OH radical degradation of blocking aryl layers on glassy carbon and gold electrodes leads to film thinning on glassy carbon and pinhole films on gold

Aryl layers on glassy carbon and gold electrodes were degraded by hydroxyl radicals from UV photolysis of hydrogen peroxide. The electrode surfaces were modified via electrochemical reduction of two structurally different azobenzene diazonium derivatives. The degradation of the aryl films was studied by AFM, XPS and electrochemical measurements using [Fe(CN)6]4 − as solution probe. While the prepared aryl layers inhibited the electrochemical response of hexacyanoferrate, their degradation with OH radicals resulted in different electrochemical behaviours for glassy carbon and Au electrodes. The aryl layer on glassy carbon was thinned, indicated by the increasing reversibility of the [Fe(CN)6]4 − response, whereas the aryl film on Au showed pinhole formation, indicated by the microelectrode behaviour of the hexacyanoferrate response without retarded reversibility.

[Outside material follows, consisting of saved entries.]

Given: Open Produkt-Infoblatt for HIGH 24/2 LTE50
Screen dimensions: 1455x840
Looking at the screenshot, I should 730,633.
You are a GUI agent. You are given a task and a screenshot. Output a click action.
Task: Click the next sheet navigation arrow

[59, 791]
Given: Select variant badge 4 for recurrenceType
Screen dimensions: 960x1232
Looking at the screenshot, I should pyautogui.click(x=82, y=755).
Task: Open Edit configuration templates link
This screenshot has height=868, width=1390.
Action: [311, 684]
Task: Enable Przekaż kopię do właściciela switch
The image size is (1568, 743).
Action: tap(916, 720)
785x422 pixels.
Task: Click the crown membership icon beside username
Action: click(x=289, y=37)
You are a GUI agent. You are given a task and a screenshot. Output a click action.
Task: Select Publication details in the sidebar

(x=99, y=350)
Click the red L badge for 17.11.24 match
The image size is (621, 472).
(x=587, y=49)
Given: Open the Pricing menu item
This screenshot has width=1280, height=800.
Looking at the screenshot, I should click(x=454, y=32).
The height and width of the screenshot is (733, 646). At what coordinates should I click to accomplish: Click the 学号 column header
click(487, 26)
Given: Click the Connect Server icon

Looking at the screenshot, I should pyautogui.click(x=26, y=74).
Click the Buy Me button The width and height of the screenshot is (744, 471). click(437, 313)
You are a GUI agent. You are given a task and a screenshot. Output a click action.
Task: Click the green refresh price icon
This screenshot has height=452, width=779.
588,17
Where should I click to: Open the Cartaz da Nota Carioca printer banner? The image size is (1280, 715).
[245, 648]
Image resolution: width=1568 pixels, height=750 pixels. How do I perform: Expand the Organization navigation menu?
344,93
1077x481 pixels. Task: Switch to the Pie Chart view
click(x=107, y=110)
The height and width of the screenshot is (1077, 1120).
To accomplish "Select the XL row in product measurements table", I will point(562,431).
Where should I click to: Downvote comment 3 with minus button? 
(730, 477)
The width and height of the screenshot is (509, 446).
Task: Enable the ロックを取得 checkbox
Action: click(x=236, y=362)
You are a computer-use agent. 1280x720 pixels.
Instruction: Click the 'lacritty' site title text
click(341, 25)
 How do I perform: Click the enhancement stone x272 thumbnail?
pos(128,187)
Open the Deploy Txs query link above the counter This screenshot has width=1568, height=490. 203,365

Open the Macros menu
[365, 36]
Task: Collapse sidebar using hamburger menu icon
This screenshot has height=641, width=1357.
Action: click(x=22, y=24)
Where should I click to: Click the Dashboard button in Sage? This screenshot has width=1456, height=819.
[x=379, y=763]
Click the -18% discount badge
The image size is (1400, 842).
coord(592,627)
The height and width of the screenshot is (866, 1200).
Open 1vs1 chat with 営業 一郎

► Glassy carbon and gold electrodes were modified using the diazonium reduction method.
► Aryl films on GC and Au electrode surfaces were attacked by UV-induced OH radicals.
► CV response of the [Fe(CN)6]4 − probe was used to evaluate the aryl film degradation.
► Decreasing thickness of aryl layers on GC was in evidence after H2O2/UV treatment.
► Pinhole formation after OH radical attack on aryl-modified Au electrode was confirmed by AFM.